The architecture made sense when I built each piece individually. The status updater was my first feature—30 seconds seemed responsive enough. The performance monitor came later when I wanted TPS alerts—5 minutes avoided spam. The chat watcher needed to feel real-time, so 2 seconds. Each decision was reasonable in isolation.

Together? Accidental complexity.

The Hidden Costs

Claude identified four significant limitations, but one stands out: the Lambda bot can’t see Minecraft state—only EC2 instance state. It knows the machine is running but not whether Minecraft actually started.

Picture this: you’re at work and want to check if the server is ready for your lunch break session. You ask the Discord bot to start the server. Lambda spins up the EC2 instance and tells you “Server starting!” Then… silence. The Lambda startup monitor polls every 15 seconds, but it’s checking whether the EC2 instance is running, not whether Minecraft has finished loading. Meanwhile, the EC2 bot isn’t running yet because Minecraft hasn’t started. You’re left refreshing Discord, wondering if it worked.

The other issues compound this:

No shared state between Lambda and EC2 bots. Each maintains its own view of reality, so they sometimes disagree about what’s happening.
No notifications for auto-shutdown. The server quietly stops after 60 minutes of inactivity, but Discord users only find out when they try to connect.
Redundant checks. Both bots independently verify server status. Same data, different timing, different results.

The worst part? I already had webhook infrastructure for some features. The backup script sends Discord notifications when backups complete. The whitelist system uses webhooks for approval flows. The pattern existed—I just never connected the dots.

What Event-Driven Would Actually Look Like

The alternative isn’t magic—it’s just inverting the responsibility. Instead of the bot asking “what’s the player count?” every 30 seconds, the server announces “player joined” when it happens.

# Instead of polling...
@tasks.loop(seconds=30)
async def update_status():
    players = await rcon_client.get_online_players()
    await update_presence(players['count'])

# ...parse server logs for state changes
def on_log_line(line):
    if "joined the game" in line:
        webhook_notify("player_joined", parse_player(line))
    elif "left the game" in line:
        webhook_notify("player_left", parse_player(line))

Here’s the kicker: my chat watcher already reads the server logs at 2-second intervals to bridge messages to Discord. It sees join/leave events scroll past—and ignores them. The infrastructure for instant status updates exists. I just never wired it up.

Why I’m Not Fixing It Yet

Here’s my honest assessment: polling works. Users rarely notice a 30-second delay in bot status. The system isn’t broken—it’s just inelegant.

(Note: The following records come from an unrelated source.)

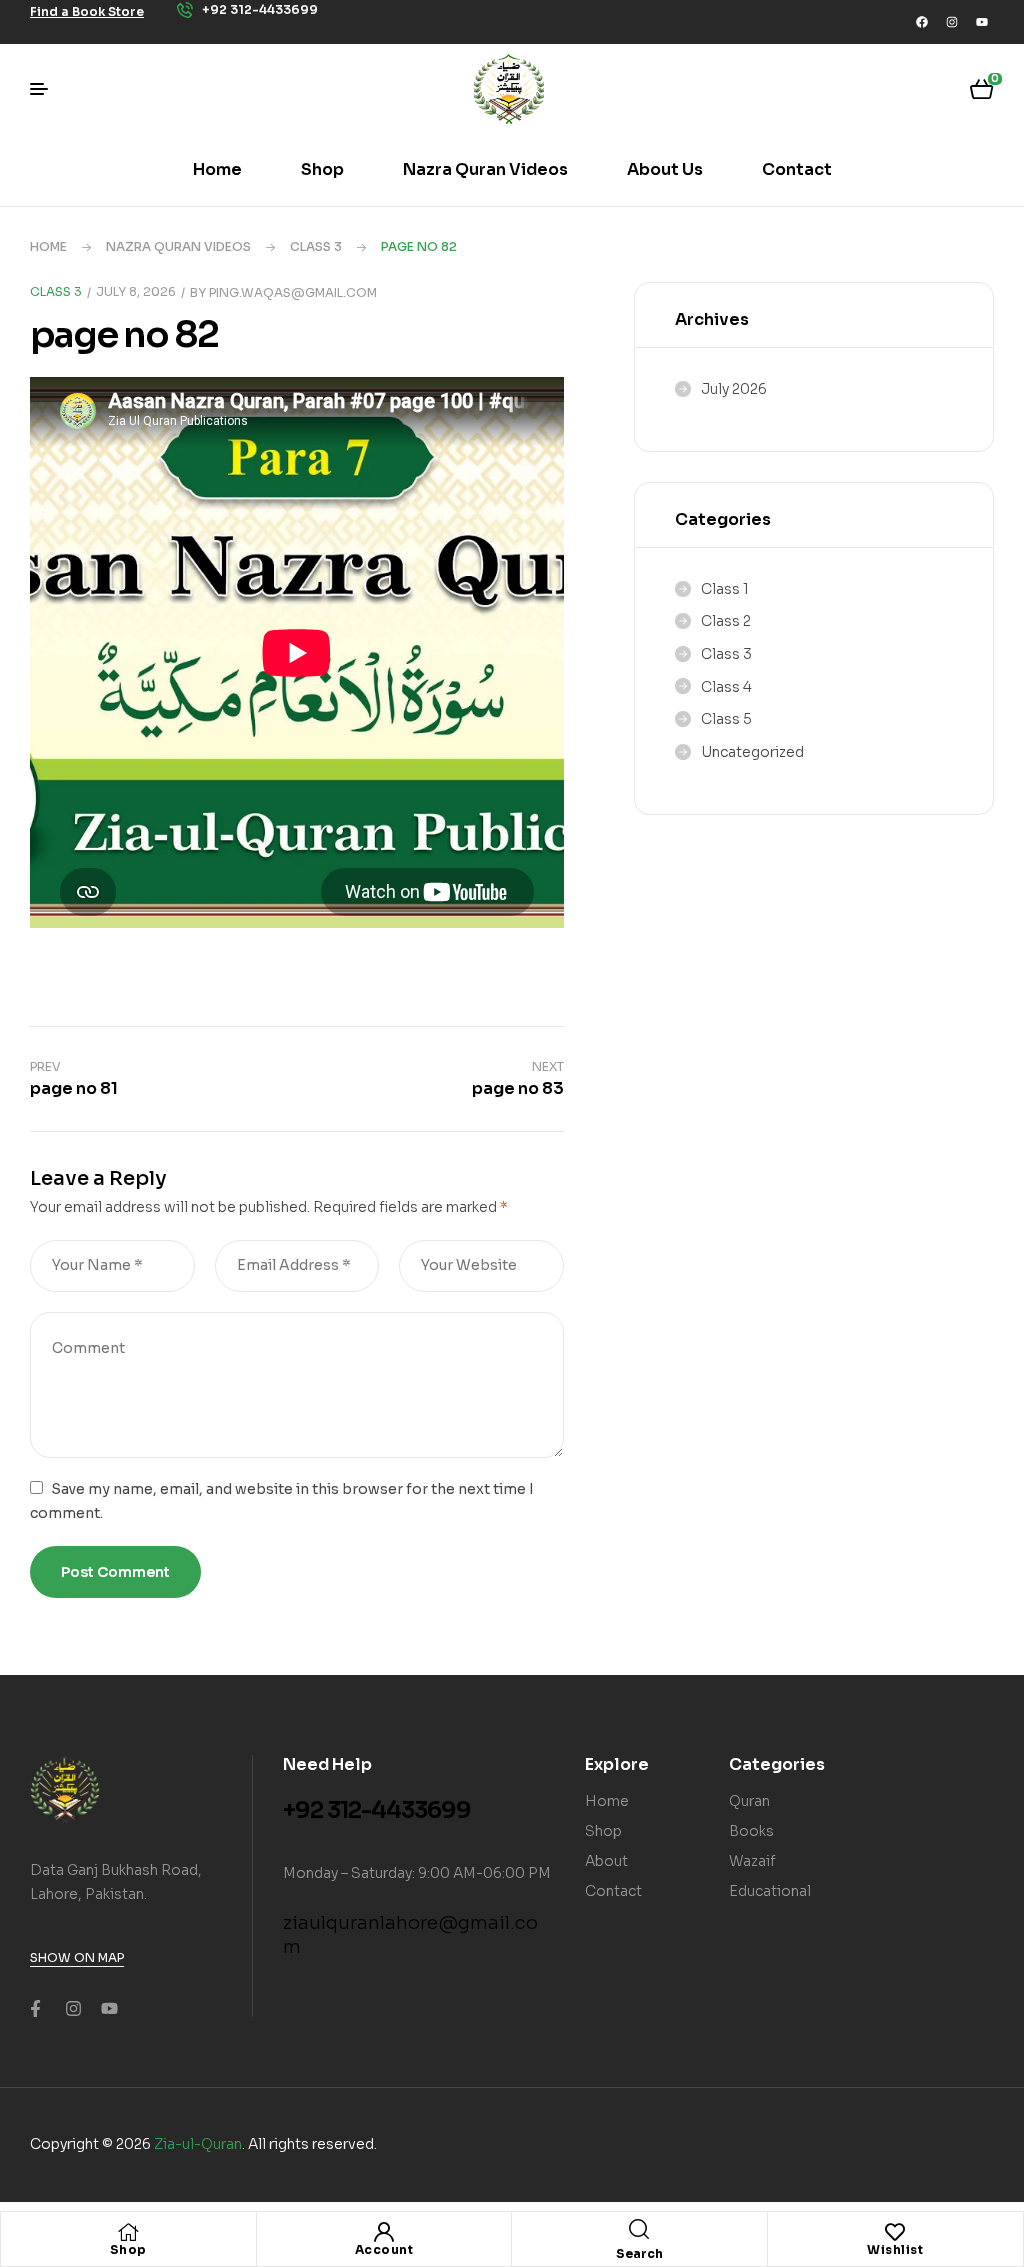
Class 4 (726, 687)
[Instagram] (952, 22)
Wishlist (895, 2249)
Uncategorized (752, 752)
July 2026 (734, 389)
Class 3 (316, 246)
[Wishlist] (895, 2232)
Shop (128, 2249)
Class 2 (726, 621)
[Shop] (128, 2232)
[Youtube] (982, 22)
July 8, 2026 (136, 291)
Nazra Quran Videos (178, 246)
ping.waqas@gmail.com (293, 292)
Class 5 (726, 719)
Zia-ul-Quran (198, 2144)
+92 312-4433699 (377, 1810)
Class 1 (725, 589)
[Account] (384, 2232)
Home (48, 246)
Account (384, 2249)
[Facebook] (922, 22)
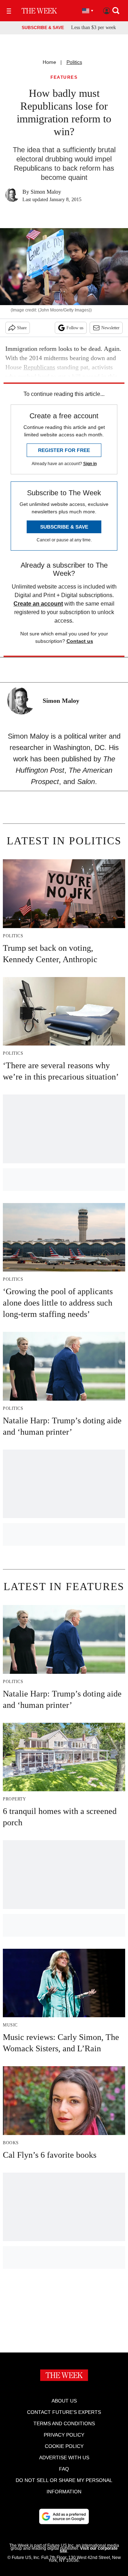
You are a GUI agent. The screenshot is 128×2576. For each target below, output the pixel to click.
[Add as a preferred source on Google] (64, 2516)
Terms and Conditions (64, 2423)
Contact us (79, 641)
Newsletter (110, 327)
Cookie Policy (64, 2446)
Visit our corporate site (89, 2550)
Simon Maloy (46, 192)
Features (64, 77)
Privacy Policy (64, 2435)
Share (22, 327)
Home (49, 62)
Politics (74, 62)
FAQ (64, 2469)
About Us (64, 2401)
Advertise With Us (64, 2457)
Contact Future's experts (64, 2412)
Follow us (75, 327)
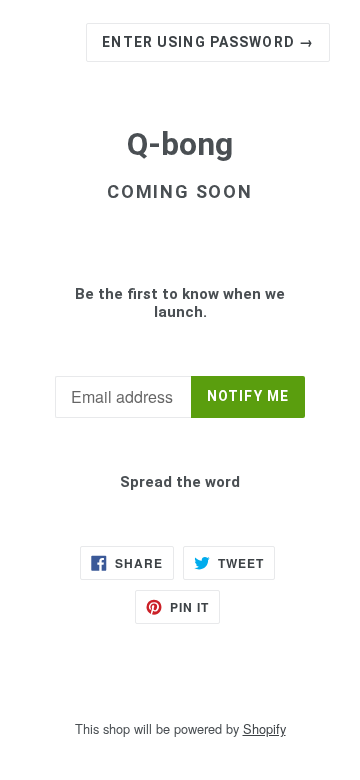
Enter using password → (208, 42)
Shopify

The real question is opportunity cost. Refactoring five polling loops into an event-driven system means touching every bot feature, updating both Lambda and EC2 code, and testing all the edge cases. That’s a weekend project. I could spend that weekend adding features users actually request, like better backup management or mod support.

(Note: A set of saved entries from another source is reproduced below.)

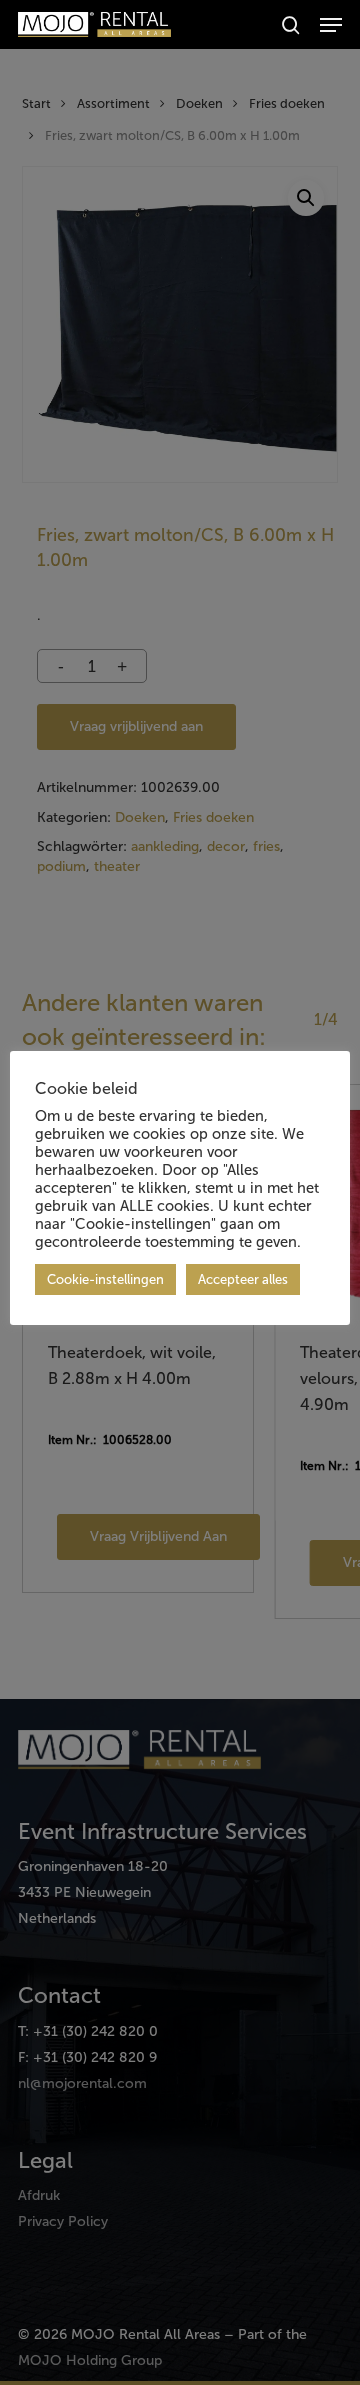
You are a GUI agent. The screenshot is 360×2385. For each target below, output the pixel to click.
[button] (331, 25)
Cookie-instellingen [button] (105, 1279)
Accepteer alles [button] (243, 1279)
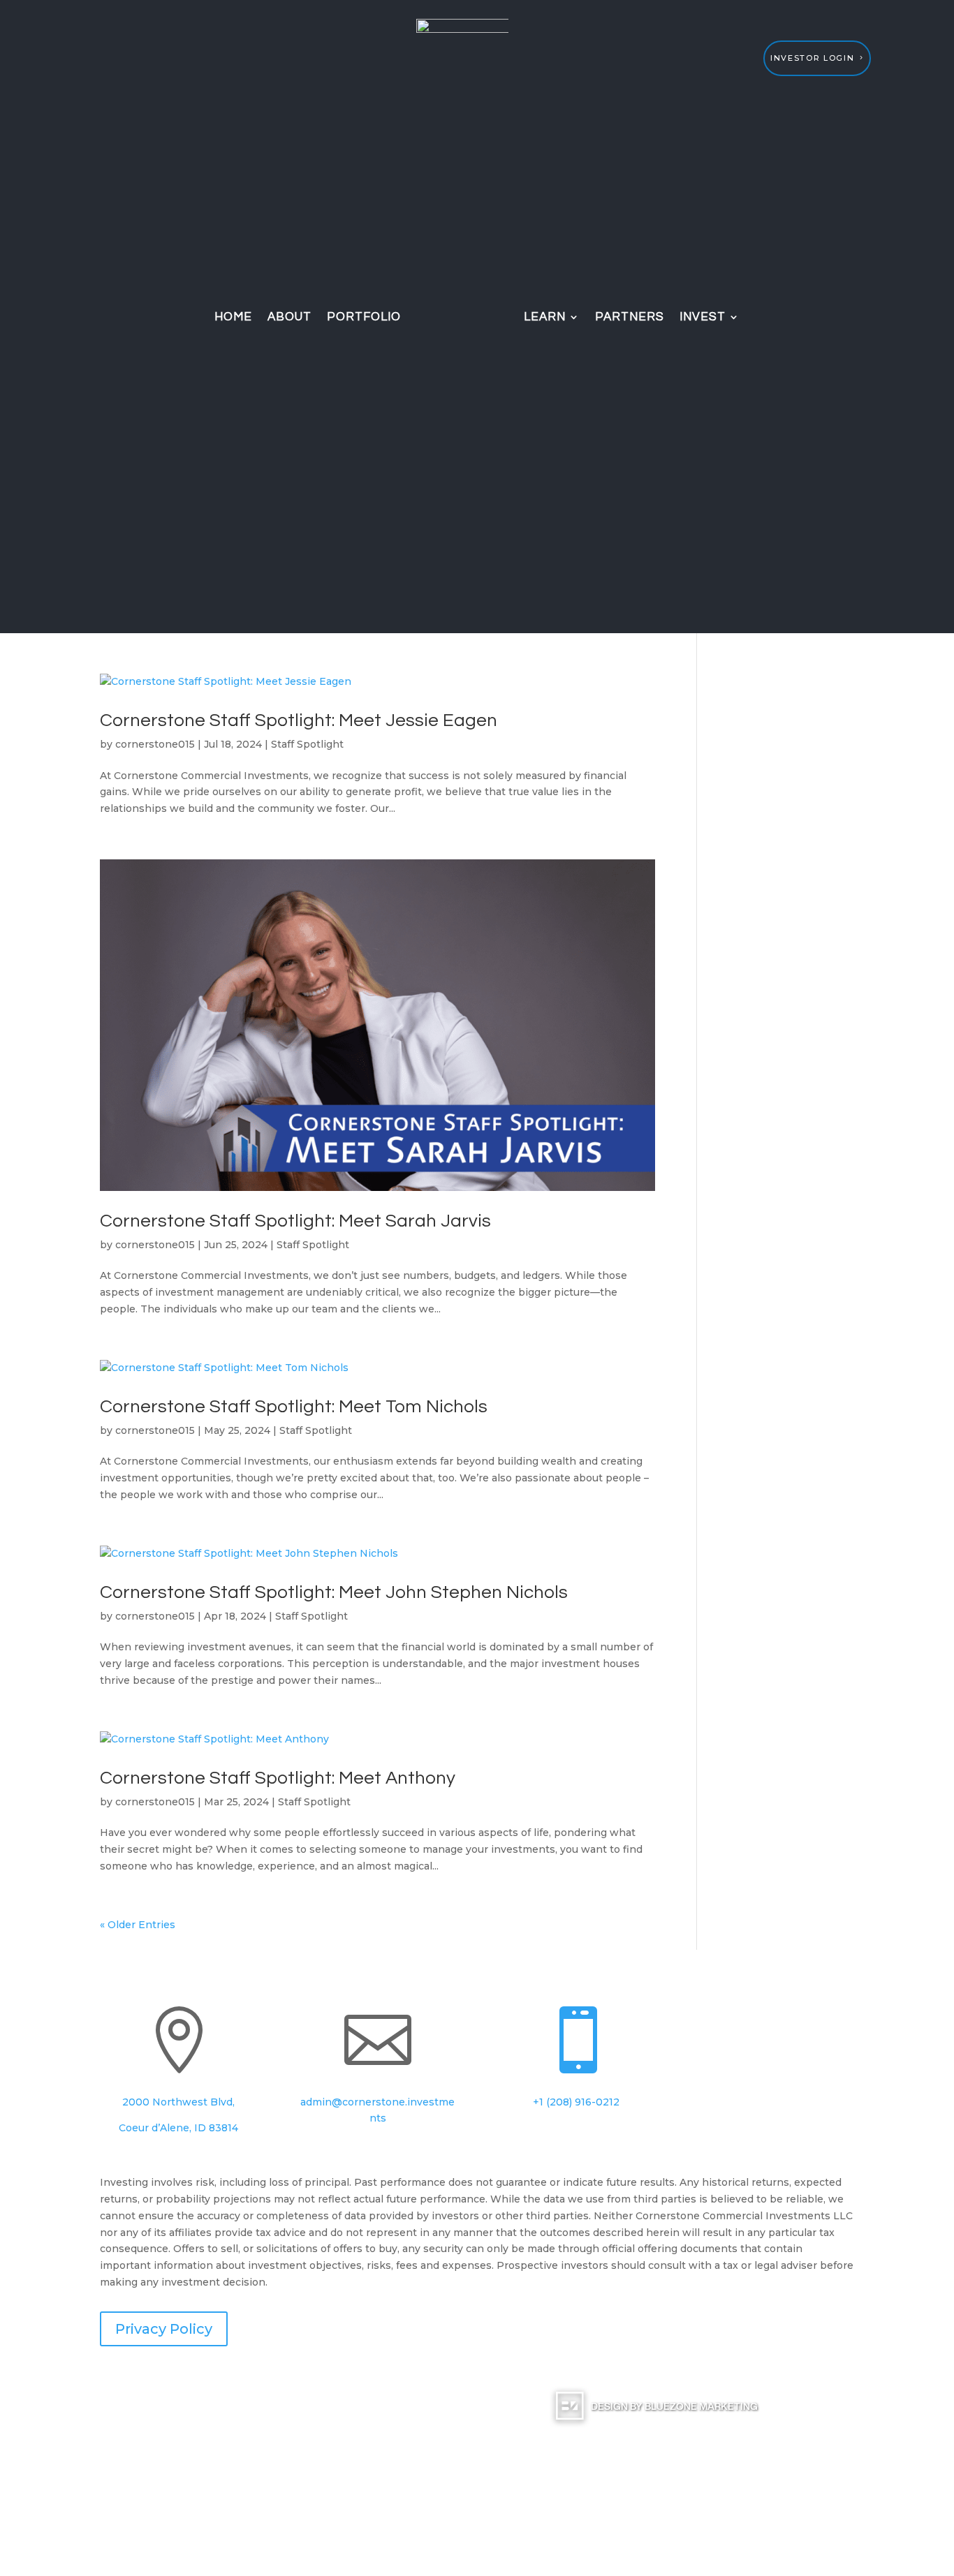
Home (233, 317)
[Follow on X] (831, 2017)
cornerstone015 (155, 744)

So I’m being strategic. The changes worth making now:

Auto-shutdown notifications (users actually complain about this—moderate effort, clear value)
A “server ready” event instead of polling RCON during startup (removes the “did it work?” uncertainty)

The full consolidation waits until I add a feature that forces it. I’m considering a “server starting” notification so players know when to connect. Building that on top of polling means adding a sixth timer. Building it event-driven means I finally have to fix the architecture.

Architecture Archaeology

AI assistants are remarkably good at this kind of excavation. I knew I had polling in multiple places. I didn’t know I had five polling loops with overlapping concerns and zero communication between them.

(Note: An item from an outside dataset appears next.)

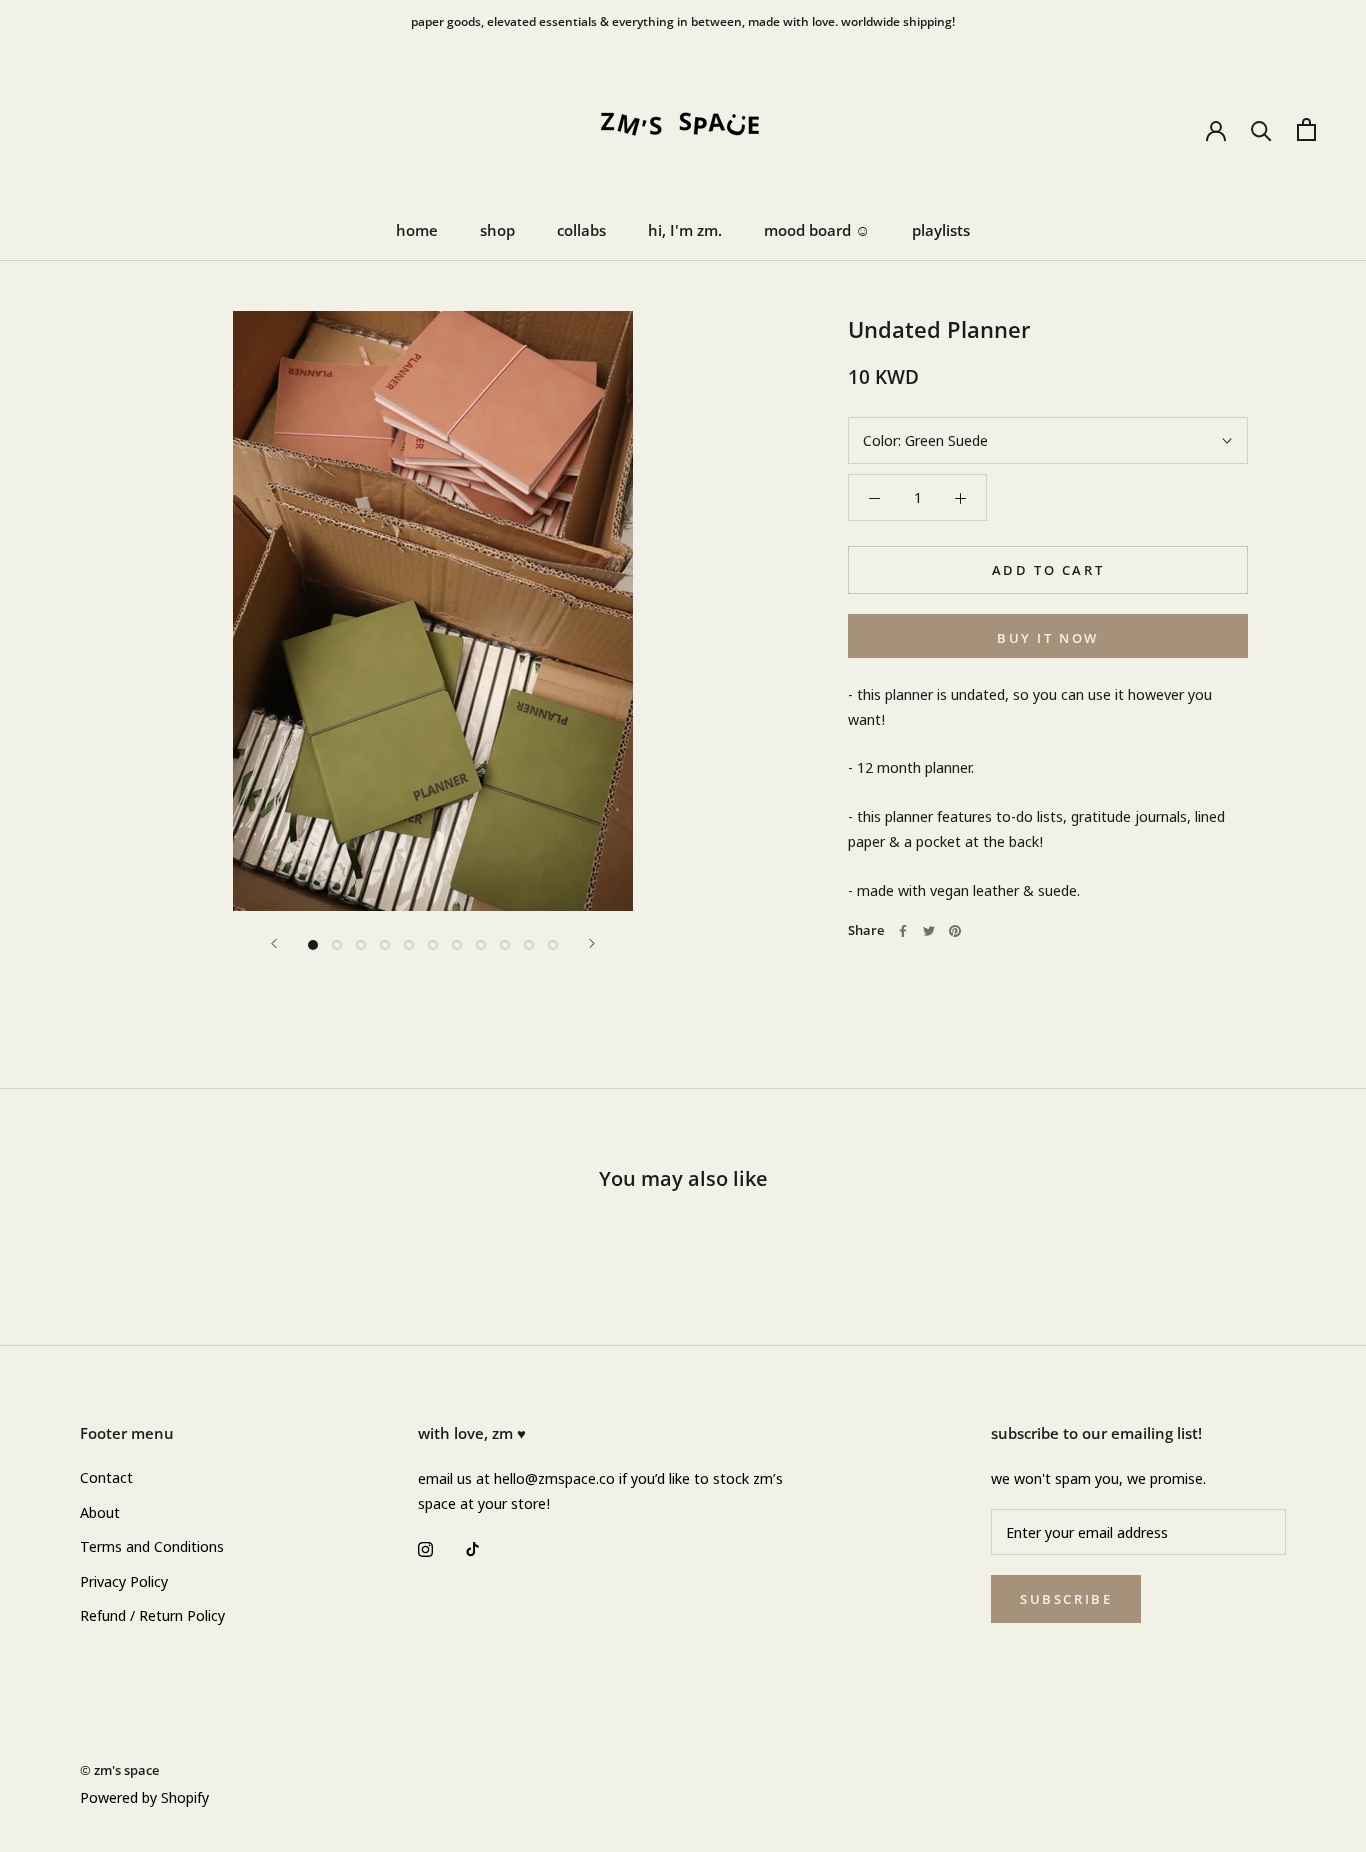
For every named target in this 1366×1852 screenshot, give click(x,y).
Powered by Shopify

Sometimes the most valuable analysis isn’t “here’s how to fix it”—it’s “here’s what you actually built.” That map of accidental complexity, the list of what each component can and can’t see, the inventory of patterns I’d already established but never connected—that’s the insight worth preserving.

The bot still polls. But now I have an honest map of the debt and a clear trigger for when to pay it down.